_Short task 1_
From the essay on bullying, write out the part from "I found confidence" to "new trapper keeper.".
_Short task 2_
In the essay on bullying, what did the boys do to the writer in religion class once the bullying grew more aggressive after Confirmation? List every action.

_Text block_
»»

It didn't take long for the kids in my high school to call me "faggot." What started as an insult in the corridor of the main building during my freshman year quickly echoed into four years of prank phone calls, threatening IMs, and physical assaults. However, Dan Savage's sermon is not a lie. It did get better after high school. But while my life changed in so many ways, when I reflected on those awkward years, I found myself furious and still holding a grudge. It wasn't until over 10 years later, when I came face-to-face with my bully at a small bar in Miami, that I found forgiveness.
High school wasn't the first time I was bullied. I had been called "faggot," "queer," "mariposa," and "flamer" at my small Catholic junior high school in Miami thanks to my overly styled hair and my obsession with Sailor Moon. It didn't end with name calling in junior high. During Ms. Boffil's religion class, while we were readying ourselves to receive the Holy Spirit through the sacrament of Confirmation, the other boys would poke my butt with their Paper Mate ballpoint pens while softly chanting "fag" in my ear.
In the end we were all confirmed, and those boys smiled the brightest while posing for photographs with Ms. Boffil on the night of our Confirmation. I was left with a peculiar feeling after the ceremony. I did not sense the Holy Spirit's presence in my life whatsoever. However, I hoped that the other boys did, and that they would realize that what they were doing to me was wrong. They didn't. The bullying continued in religion class, but now it was more aggressive. They'd smack the back of my head, knock papers out of my hands, and push me out of my seat. Ms. Boffil never did anything to stop them, and I came to feel that nowhere was safe, not even a space for learning about God.
I found confidence during the summer before high school. The new school that I would attend was in Coconut Grove, and no one I knew was going there. I would finally be liberated from my tormentors. This newfound confidence translated into how I acted. I became extroverted, talking with my hands and letting my emerging lisp run free. I made bold fashion choices, frosting the tips of my hair and wearing tight tees from Pacific Sunwear. For the first time in my life, I was proud when I looked into the mirror, and I slapped a Sailor Moon sticker onto my new trapper keeper.

««

_Information shown_
»»

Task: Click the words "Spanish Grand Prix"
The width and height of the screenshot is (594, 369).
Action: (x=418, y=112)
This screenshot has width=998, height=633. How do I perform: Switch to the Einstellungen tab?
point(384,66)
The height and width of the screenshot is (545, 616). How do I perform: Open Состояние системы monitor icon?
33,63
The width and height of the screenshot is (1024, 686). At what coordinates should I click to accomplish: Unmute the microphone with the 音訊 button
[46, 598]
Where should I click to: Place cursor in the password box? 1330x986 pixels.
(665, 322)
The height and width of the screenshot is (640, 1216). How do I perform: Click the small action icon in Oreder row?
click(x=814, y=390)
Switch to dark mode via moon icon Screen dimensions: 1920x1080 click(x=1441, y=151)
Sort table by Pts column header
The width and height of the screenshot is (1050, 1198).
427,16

««

_Full solution 1_
I found confidence during the summer before high school. The new school that I would attend was in Coconut Grove, and no one I knew was going there. I would finally be liberated from my tormentors. This newfound confidence translated into how I acted. I became extroverted, talking with my hands and letting my emerging lisp run free. I made bold fashion choices, frosting the tips of my hair and wearing tight tees from Pacific Sunwear. For the first time in my life, I was proud when I looked into the mirror, and I slapped a Sailor Moon sticker onto my new trapper keeper.

_Full solution 2_
- Smacked the back of the writer's head
- Knocked papers out of the writer's hands
- Pushed the writer out of the seat